Oxygen dynamics associated with hydraulic activities of the thalassinid crustacean Neotrypaea californiensis. Shown are effects of burrowing and burrow ventilation in muddy and sandy sediments. In the low permeability muddy sediment oxygen penetration
is limited by diffusion and oxygen is only detected where the burrow is in direct contact with the oxygen-sensitive foil. In the permeable sandy sediment burrow ventilation results in advective transport of oxygen through the sediment surrounding the burrow and oxygen
penetrates several centimeters from the burrow into the surrounding sediment. Video is shown at 2500-fold speed (24 hours in 34 seconds).
Oxygen dynamics in permeable sediment inhabited by lugworms. Experiments were conducted in a flume tank (tank dimensions 140×26×24 cm, with a 50×24 oxygen sensitive foil). White line depicts the sediment surface, which is structured by defecation mounds and feeding funnels of the lugworms. Sixteen adult lugworms were allowed to establish burrows in the tank. Oxygen dynamics at depth are driven bioadvection induced two lugworms that ventilated and burrowed close to the oxygen sensitive foil. Increased current velocities above the sediment induced deeper oxygen penetration into the surficial sediment driven by passive bioirrigation, i.e., due to the interaction between the unidirectional flow of overlying water and animal-induced sediment topography. In concert passive and active bioirrigation result in very dynamic oxygen distributions within the permeable sediment. Video is shown at 100-fold speed (2.5 hours in 90 seconds).

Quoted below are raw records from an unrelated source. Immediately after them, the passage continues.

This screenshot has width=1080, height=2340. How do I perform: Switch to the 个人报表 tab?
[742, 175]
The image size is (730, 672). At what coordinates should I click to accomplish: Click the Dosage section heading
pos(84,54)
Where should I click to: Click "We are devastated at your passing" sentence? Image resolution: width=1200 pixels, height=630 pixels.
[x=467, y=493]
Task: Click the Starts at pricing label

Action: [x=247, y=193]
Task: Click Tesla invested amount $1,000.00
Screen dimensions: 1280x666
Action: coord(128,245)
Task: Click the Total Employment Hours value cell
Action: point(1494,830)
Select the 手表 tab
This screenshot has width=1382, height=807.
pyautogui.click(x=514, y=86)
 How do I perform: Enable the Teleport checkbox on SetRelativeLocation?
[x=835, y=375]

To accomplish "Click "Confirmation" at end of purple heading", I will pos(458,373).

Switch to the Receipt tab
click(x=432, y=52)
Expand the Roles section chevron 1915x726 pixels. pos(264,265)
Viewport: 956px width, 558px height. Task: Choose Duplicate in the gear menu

Effects of hydraulic activities by a small community of benthic infauna on porewater transport in permeable sediments. The community comprised a razor clam, a nereid polychaete and eight maldanid polychaetes. Porewater flow patterns were visualized by
following the pathway of an inert tracer (fluorescein, green color) injected into the sediment at 9 locations. Porewater pressure dynamics were recorded simultaneously at 2 different locations (indicated by white and blue dots) through the side wall of the aquarium. Increased porewater pressure coincides with upward movement of the tracer. Video is shown at 1000-fold speed (6 hours in 22 seconds).
Compilation of oxygen dynamics in permeable sediments induced by biohydraulically active organisms. Video is shownat 1000-fold speed.
Oxygen dynamics associated with hydraulic activities of the thalassinid crustacean Neotrypaea californiensis. Shown is an overlay of time-lapse photographs and oxygen images taken from opposite sides of a thin aquarium. The hydraulic activities of the
thalassinid at different locations within the burrow cause distinct oxygen dynamics around the burrow as well as movements of the oxicanoxic boundary at the sides of the aquarium. The latter movements were possible due to a leaking sealing gasket and water surrounding
the sediment. Video is shown at 1000-fold speed (10 hours in 36 seconds).